Task requirements>
Repeat the listing that follows without a single change.

Data>

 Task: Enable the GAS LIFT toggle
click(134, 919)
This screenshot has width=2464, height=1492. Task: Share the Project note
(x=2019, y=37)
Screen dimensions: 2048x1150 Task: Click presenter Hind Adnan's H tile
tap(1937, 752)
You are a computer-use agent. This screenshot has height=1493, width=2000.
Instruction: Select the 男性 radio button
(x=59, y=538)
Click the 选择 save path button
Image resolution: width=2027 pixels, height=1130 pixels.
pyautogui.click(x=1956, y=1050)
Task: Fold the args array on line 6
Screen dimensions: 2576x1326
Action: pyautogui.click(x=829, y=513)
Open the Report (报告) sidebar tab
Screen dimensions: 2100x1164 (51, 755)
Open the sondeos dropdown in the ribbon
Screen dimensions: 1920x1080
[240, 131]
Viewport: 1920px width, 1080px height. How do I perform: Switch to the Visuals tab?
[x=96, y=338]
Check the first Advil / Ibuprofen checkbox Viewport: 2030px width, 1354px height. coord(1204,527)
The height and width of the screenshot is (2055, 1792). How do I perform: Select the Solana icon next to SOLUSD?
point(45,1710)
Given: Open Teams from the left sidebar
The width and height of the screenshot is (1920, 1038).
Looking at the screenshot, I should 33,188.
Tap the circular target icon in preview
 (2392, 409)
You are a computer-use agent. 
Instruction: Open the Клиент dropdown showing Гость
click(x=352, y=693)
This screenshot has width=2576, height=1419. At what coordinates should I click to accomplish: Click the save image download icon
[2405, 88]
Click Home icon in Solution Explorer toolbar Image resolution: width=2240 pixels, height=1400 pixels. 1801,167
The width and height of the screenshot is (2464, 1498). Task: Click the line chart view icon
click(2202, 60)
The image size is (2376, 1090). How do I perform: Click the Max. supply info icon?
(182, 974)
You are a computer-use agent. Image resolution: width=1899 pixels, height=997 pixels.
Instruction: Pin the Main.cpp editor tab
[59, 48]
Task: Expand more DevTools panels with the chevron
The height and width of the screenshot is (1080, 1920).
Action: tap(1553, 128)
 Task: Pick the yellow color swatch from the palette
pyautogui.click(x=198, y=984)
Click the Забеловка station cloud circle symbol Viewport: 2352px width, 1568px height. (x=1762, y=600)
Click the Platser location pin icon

Expected output>
 Task: Enable the GAS LIFT toggle
click(134, 919)
This screenshot has width=2464, height=1492. Task: Share the Project note
(x=2019, y=37)
Screen dimensions: 2048x1150 Task: Click presenter Hind Adnan's H tile
tap(1937, 752)
You are a computer-use agent. This screenshot has height=1493, width=2000.
Instruction: Select the 男性 radio button
(x=59, y=538)
Click the 选择 save path button
Image resolution: width=2027 pixels, height=1130 pixels.
pyautogui.click(x=1956, y=1050)
Task: Fold the args array on line 6
Screen dimensions: 2576x1326
Action: pyautogui.click(x=829, y=513)
Open the Report (报告) sidebar tab
Screen dimensions: 2100x1164 (51, 755)
Open the sondeos dropdown in the ribbon
Screen dimensions: 1920x1080
[240, 131]
Viewport: 1920px width, 1080px height. How do I perform: Switch to the Visuals tab?
[x=96, y=338]
Check the first Advil / Ibuprofen checkbox Viewport: 2030px width, 1354px height. coord(1204,527)
The height and width of the screenshot is (2055, 1792). How do I perform: Select the Solana icon next to SOLUSD?
point(45,1710)
Given: Open Teams from the left sidebar
The width and height of the screenshot is (1920, 1038).
Looking at the screenshot, I should 33,188.
Tap the circular target icon in preview
 (2392, 409)
You are a computer-use agent. 
Instruction: Open the Клиент dropdown showing Гость
click(x=352, y=693)
This screenshot has width=2576, height=1419. At what coordinates should I click to accomplish: Click the save image download icon
[2405, 88]
Click Home icon in Solution Explorer toolbar Image resolution: width=2240 pixels, height=1400 pixels. 1801,167
The width and height of the screenshot is (2464, 1498). Task: Click the line chart view icon
click(2202, 60)
The image size is (2376, 1090). How do I perform: Click the Max. supply info icon?
(182, 974)
You are a computer-use agent. Image resolution: width=1899 pixels, height=997 pixels.
Instruction: Pin the Main.cpp editor tab
[59, 48]
Task: Expand more DevTools panels with the chevron
The height and width of the screenshot is (1080, 1920).
Action: tap(1553, 128)
 Task: Pick the yellow color swatch from the palette
pyautogui.click(x=198, y=984)
Click the Забеловка station cloud circle symbol Viewport: 2352px width, 1568px height. (x=1762, y=600)
Click the Platser location pin icon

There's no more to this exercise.